Ну да, и я плакал… Со свертками, деньгами и букетиком голубых незабудок в руках.
ПУР СУВЕНИР
Общеизвестно, что, по недосмотру аллаха, при распределении милостей небесных случилось так, что и бедные получили в дар способность влюбляться. А что влюбился я именно в Нее — богатую, — свидетельствовало о том, что я, как и все бедняки, должен был расплачиваться за ошибки всевышнего.
Да и как не влюбиться, когда она была так хороша, а мне только что пошел семнадцатый год?
Познакомил нас ее кузен — мой одноклассник.

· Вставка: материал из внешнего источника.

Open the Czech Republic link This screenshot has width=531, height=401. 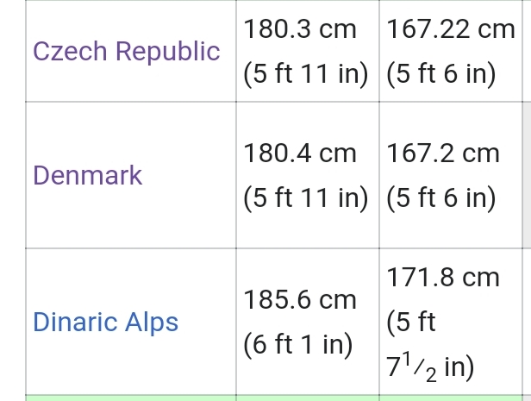click(x=127, y=52)
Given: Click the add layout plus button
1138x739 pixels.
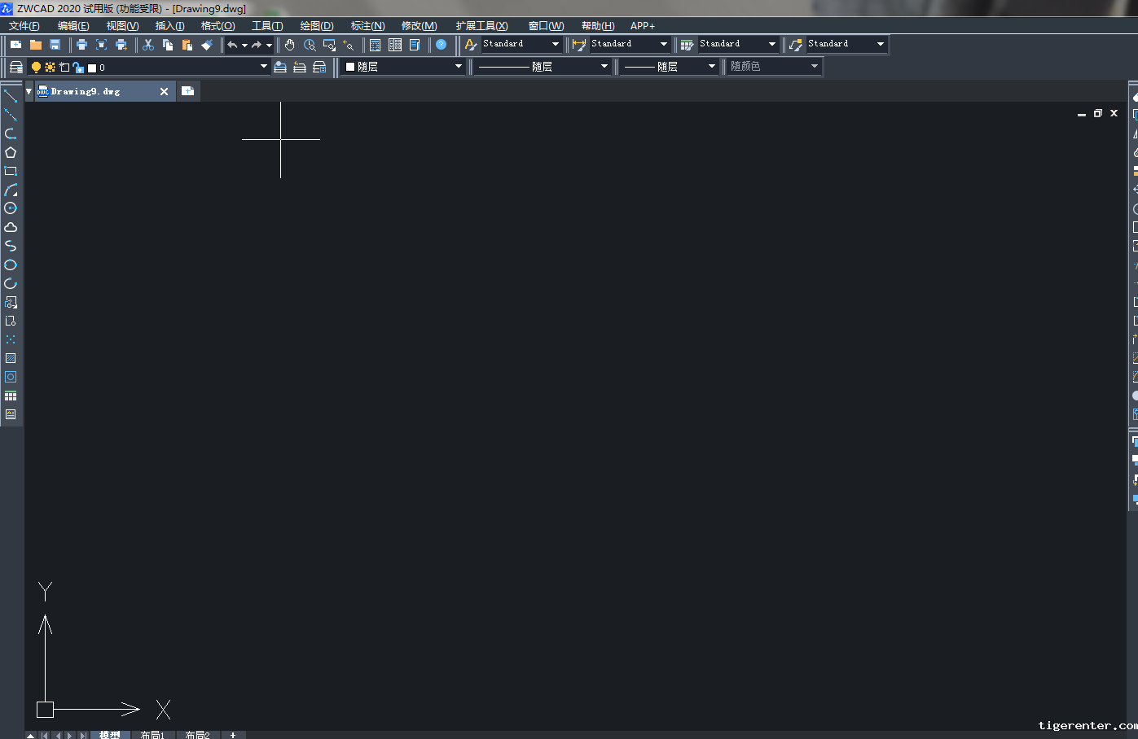Looking at the screenshot, I should coord(233,734).
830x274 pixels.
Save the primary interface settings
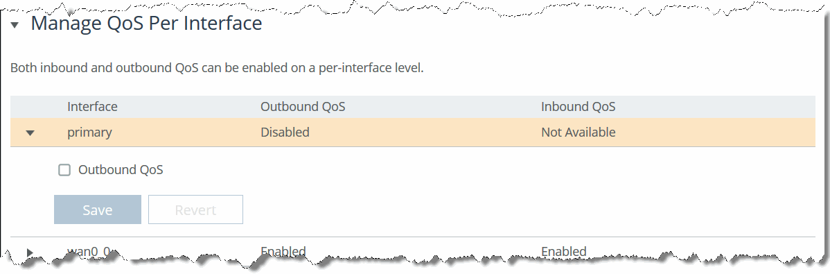(x=98, y=209)
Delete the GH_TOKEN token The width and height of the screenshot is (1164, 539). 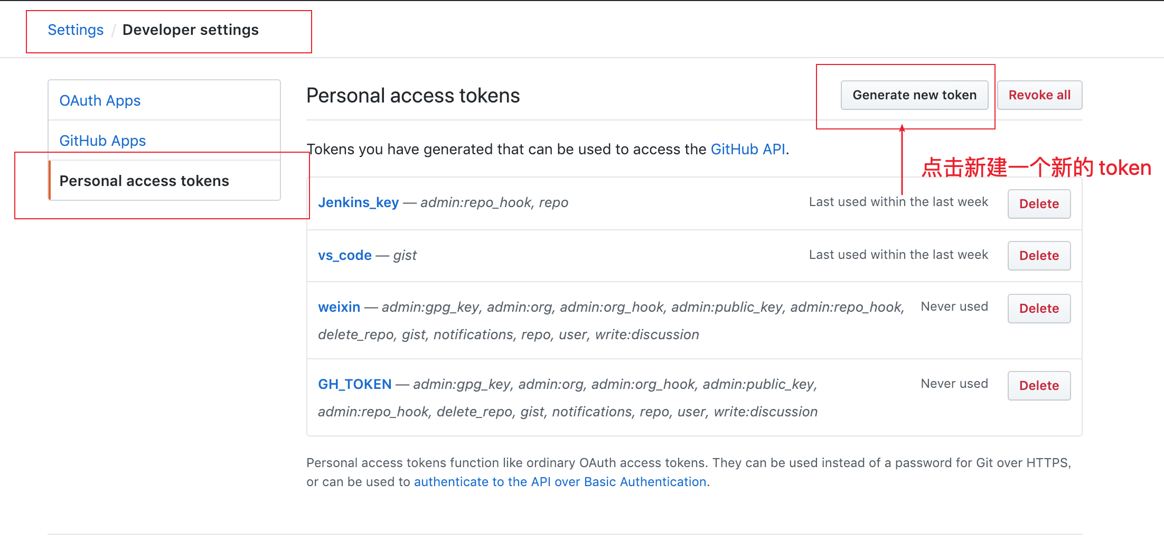1039,386
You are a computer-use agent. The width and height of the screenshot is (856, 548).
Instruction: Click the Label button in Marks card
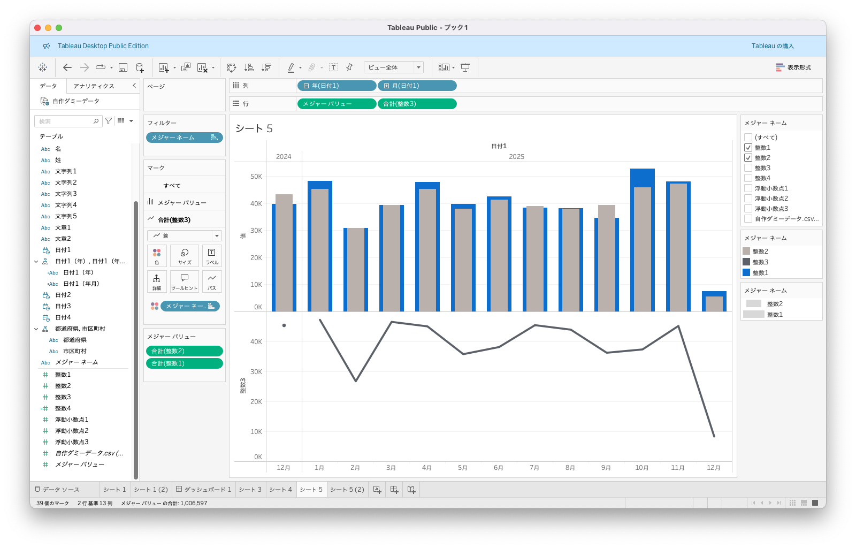click(x=212, y=255)
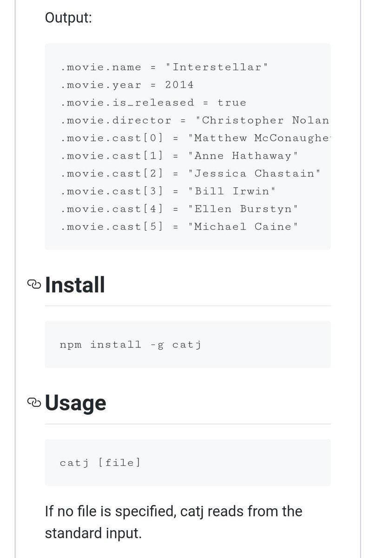Click the anchor link icon beside Install

(34, 285)
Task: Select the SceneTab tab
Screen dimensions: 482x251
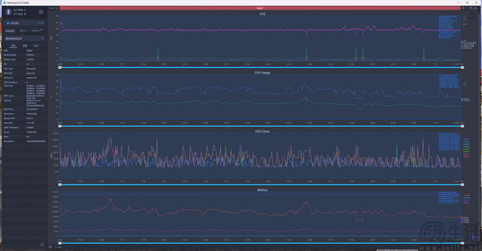Action: (53, 8)
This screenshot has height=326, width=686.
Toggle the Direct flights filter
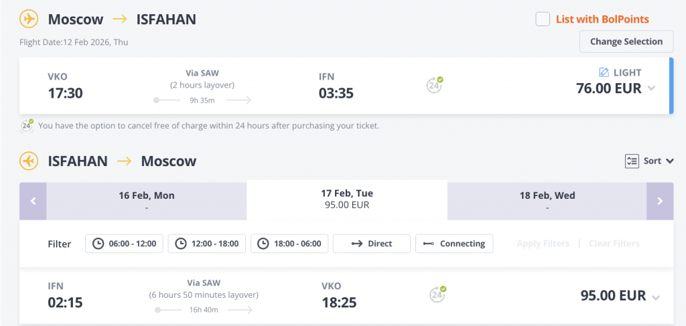point(372,244)
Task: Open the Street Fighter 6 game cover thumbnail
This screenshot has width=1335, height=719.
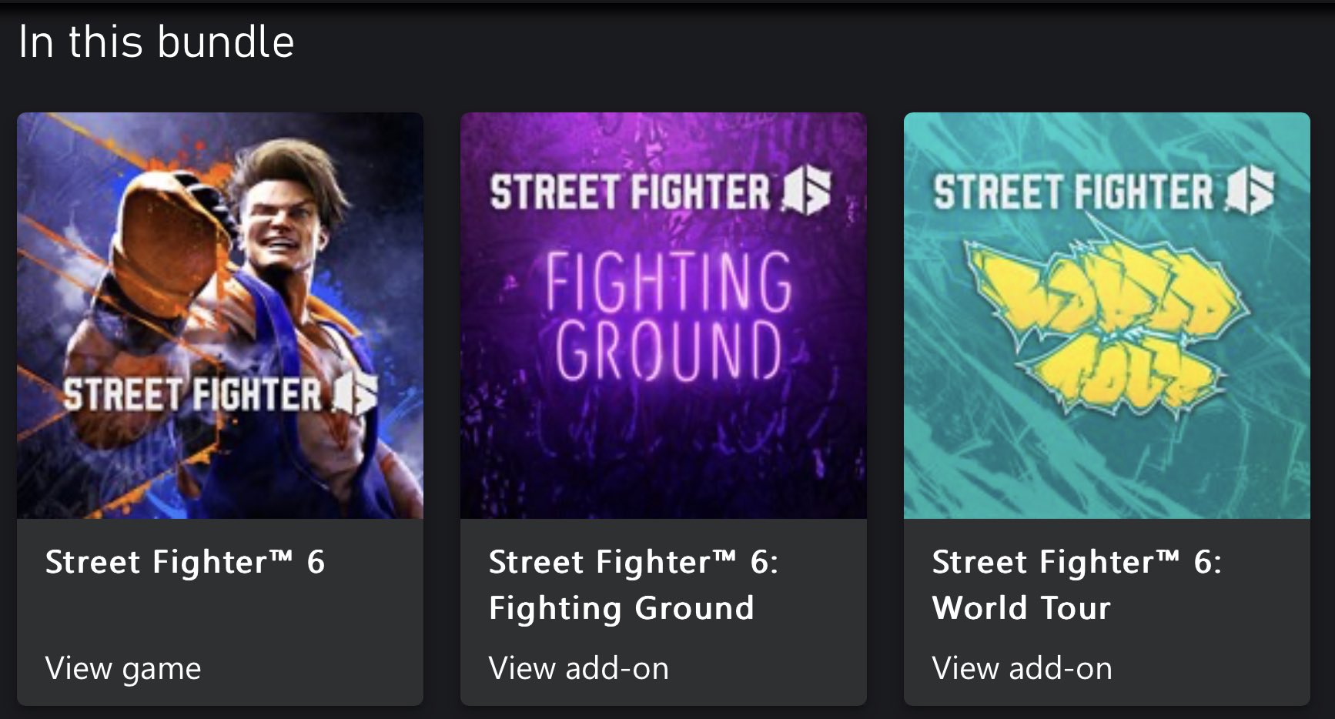Action: click(220, 315)
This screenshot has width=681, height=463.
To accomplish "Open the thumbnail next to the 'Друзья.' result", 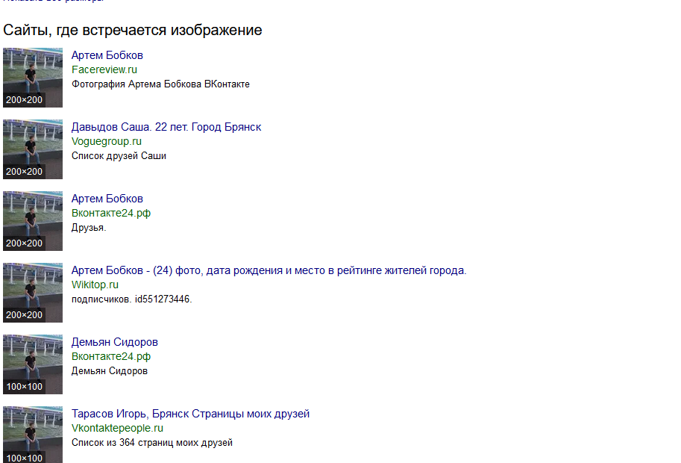I will click(33, 220).
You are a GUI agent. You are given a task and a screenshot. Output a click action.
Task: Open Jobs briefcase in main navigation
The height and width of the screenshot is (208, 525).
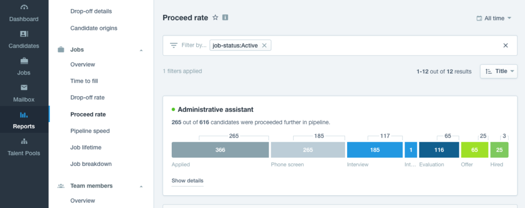coord(24,61)
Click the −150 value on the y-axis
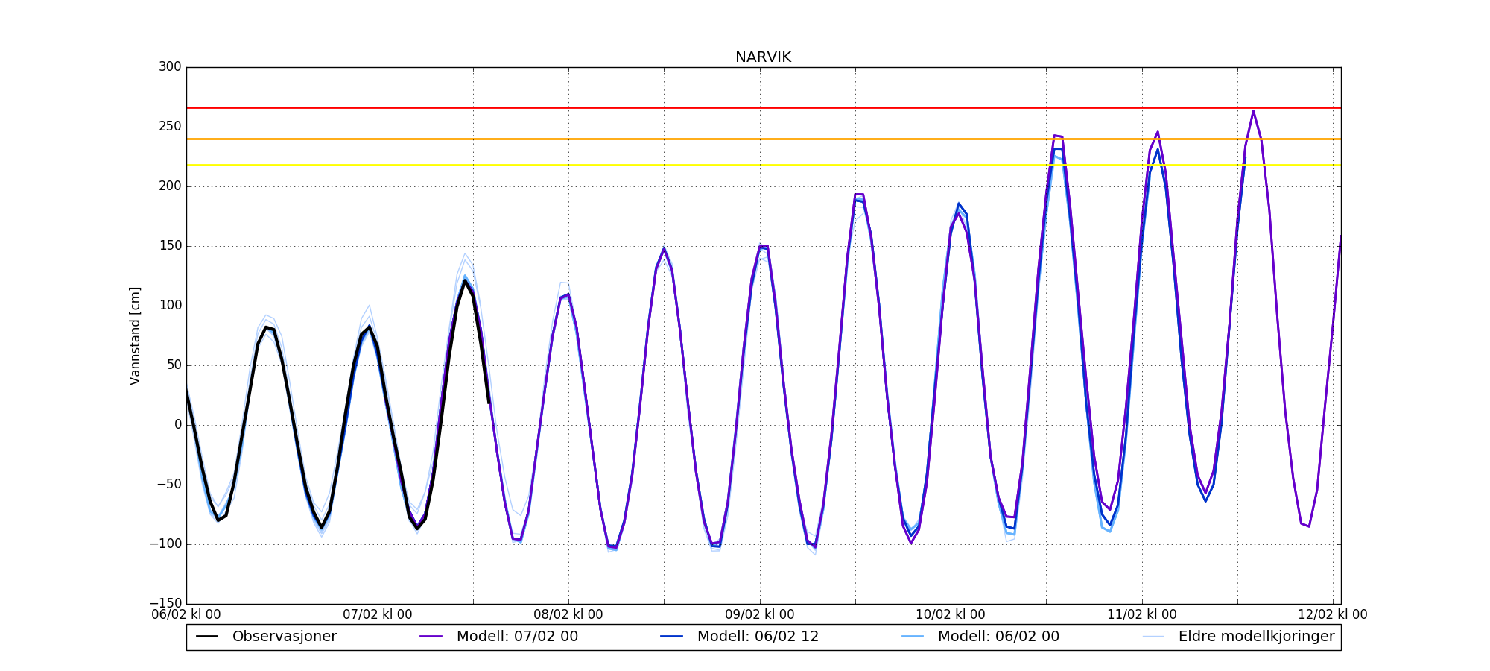The height and width of the screenshot is (671, 1490). pyautogui.click(x=165, y=603)
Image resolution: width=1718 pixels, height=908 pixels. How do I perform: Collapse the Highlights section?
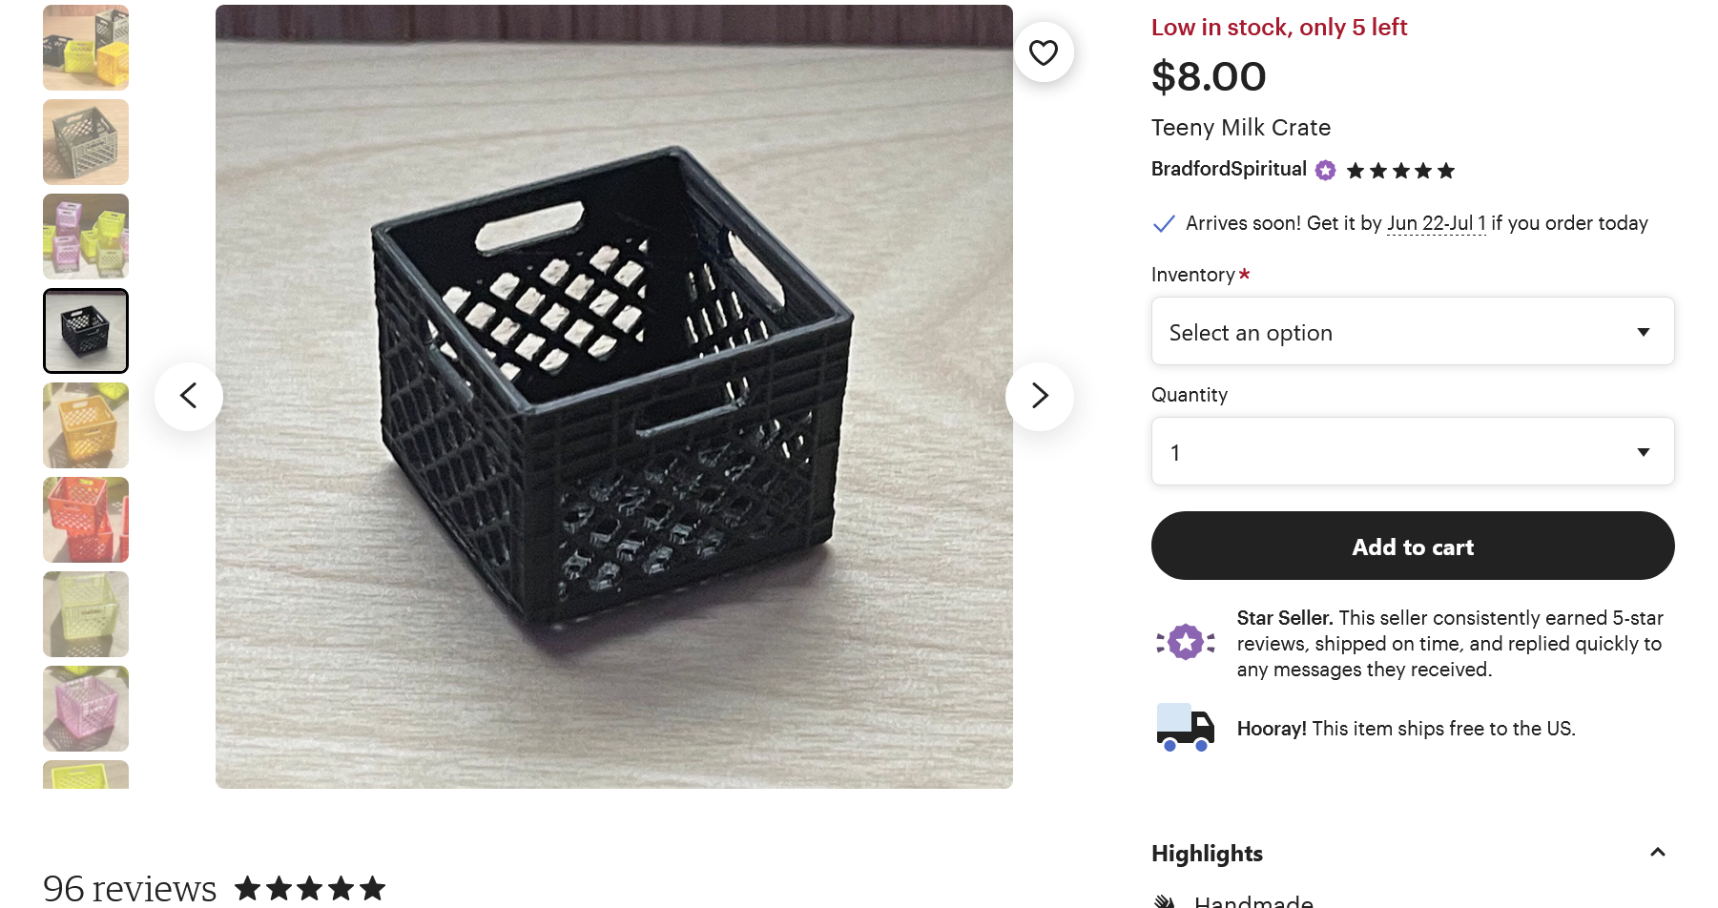(x=1657, y=853)
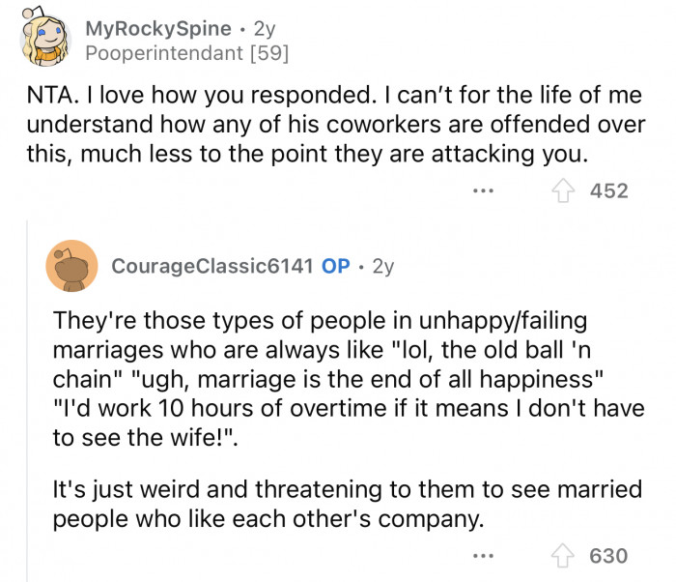This screenshot has width=676, height=582.
Task: Tap the 452 vote count
Action: coord(608,191)
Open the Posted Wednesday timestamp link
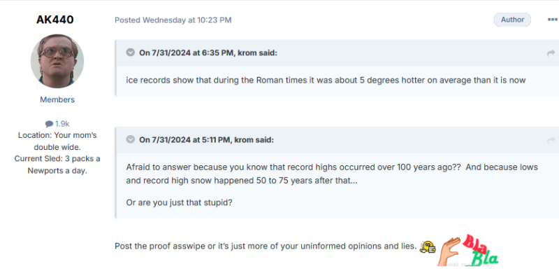This screenshot has width=559, height=271. point(173,20)
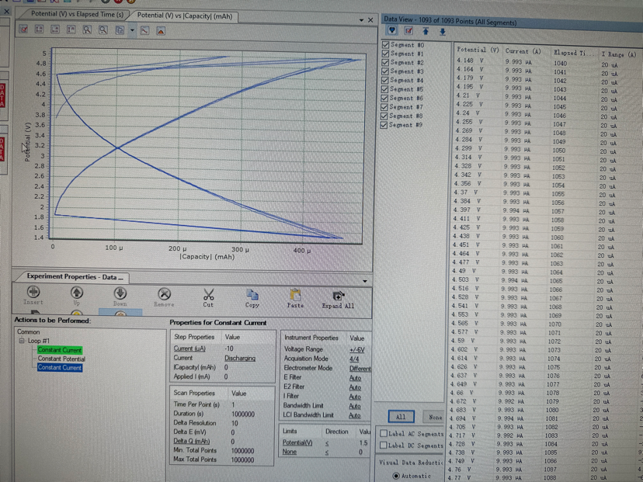Collapse the Loop #1 tree node

point(23,341)
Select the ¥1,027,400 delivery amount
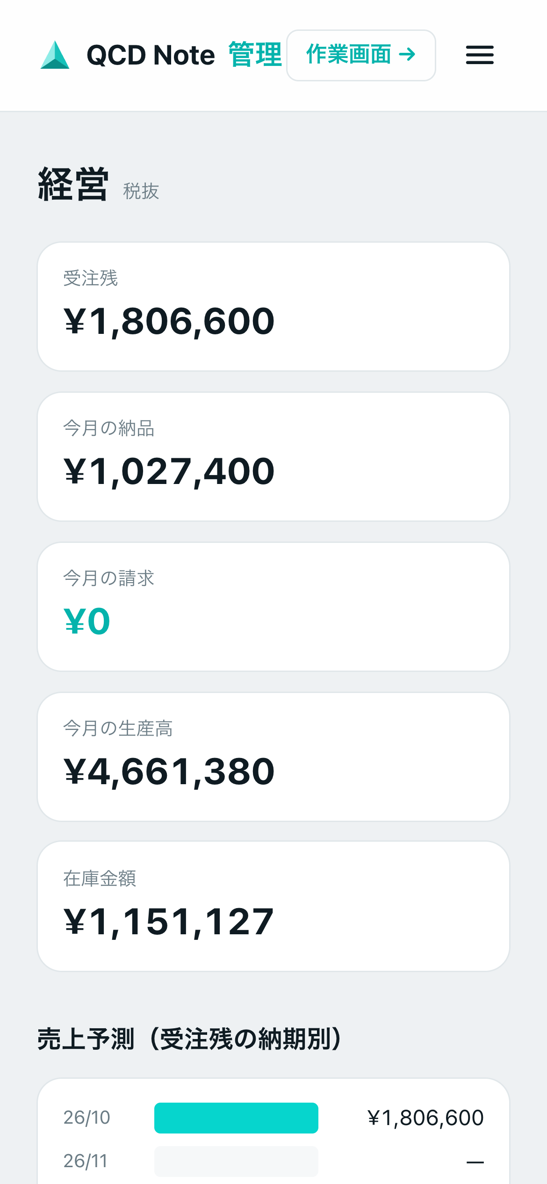 [169, 472]
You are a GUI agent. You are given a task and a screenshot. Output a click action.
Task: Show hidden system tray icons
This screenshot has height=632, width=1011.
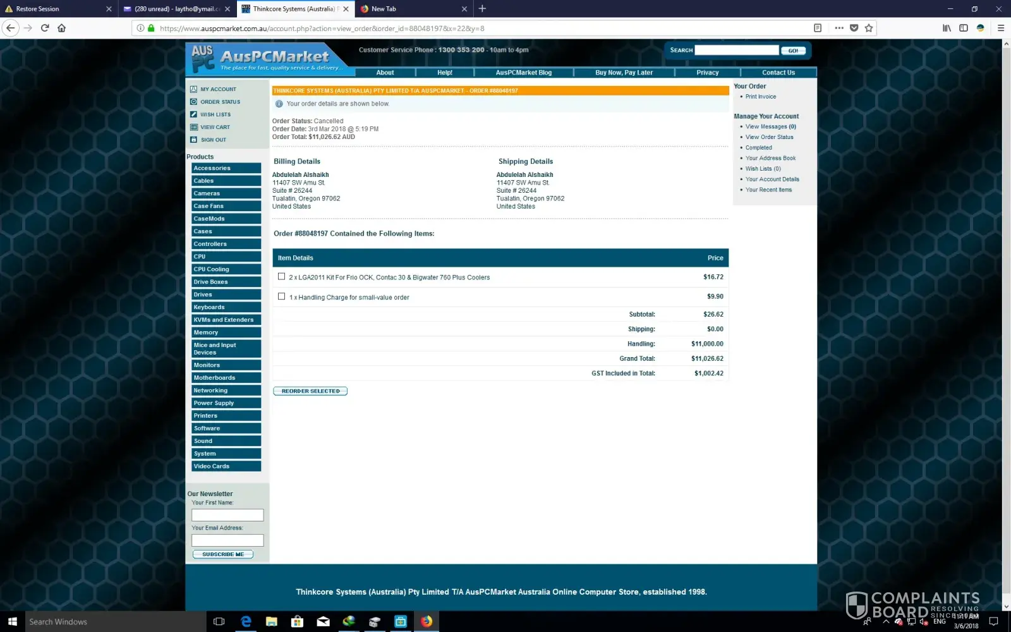[x=886, y=622]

Она едва протянула мне руку, но для меня это было прикосновением волшебницы, и я погрузился в мечты…
Я назвал ее Астартой, так как все остальные поэтичные имена, позаимствованные из модных романов и стихов — Илайяли, Ингеборг, Виктория, Ася, Психея, Анабель-Ли — уже расхватали мои приятели, успевшие влюбиться раньше меня.
Прошло несколько дней. При каждом воспоминании о Ней грудь мою распирало от избытка чувств и рука едва успевала наносить на бумагу звонкие рифмы строф, чей ритм был продиктован биением моего сердца.
Когда я снова встретил ее на улице — стройную, в плиссированном платьице, с широко раскрытыми, сверкающими черными глазами, — я понял, что имя этому волшебству — любовь.
Но она прошла мимо. Вправду она меня не заметила или только сделала вид, что не узнает?